China's strong fiscal position today gives it a window of opportunity. But that window will close fast, because beneficiaries of specific reform policies have morphed into vested interests, which are fighting hard to protect what they have.
What the public resents most is the collusion between government officials and businesspeople, described by the respected Chinese economist Wu Jinglian as "capitalism of the rich and powerful".
Breaking this unholy alliance will be the big test for China's leadership in 2011 and beyond. Under China's current institutional arrangements, meritocracy is a prerequisite for good governance.
China's rise has generated admiration, envy, suspicion and even outright hostility in some corners of the globe.
No matter how often Chinese leaders repudiate any hegemonic ambition, wariness about China's intentions will remain.
That is understandable: the rise of new powers has always disrupted the established international order.
When this new power is a nation of 1.3 billion people living under an alien political system and ideology, its rise is bound to cause even more uneasiness.
Fortunately, because of globalization, China's rise is in everyone's interest, as is the rise of other emerging economies.

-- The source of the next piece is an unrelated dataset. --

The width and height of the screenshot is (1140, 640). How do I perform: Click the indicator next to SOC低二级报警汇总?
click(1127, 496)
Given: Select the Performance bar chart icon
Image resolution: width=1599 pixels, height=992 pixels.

China should and will play a more active role as a major global stakeholder in such areas as climate change, global imbalances and reforms of the international monetary system. Needless to say, reciprocity will be necessary.
Yu Yongding, president of the China Society of World Economics, is a former member of the monetary policy committee of the Peoples' Bank of China, and a former Director of the Chinese Academy of Sciences Institute of World Economics and Politics.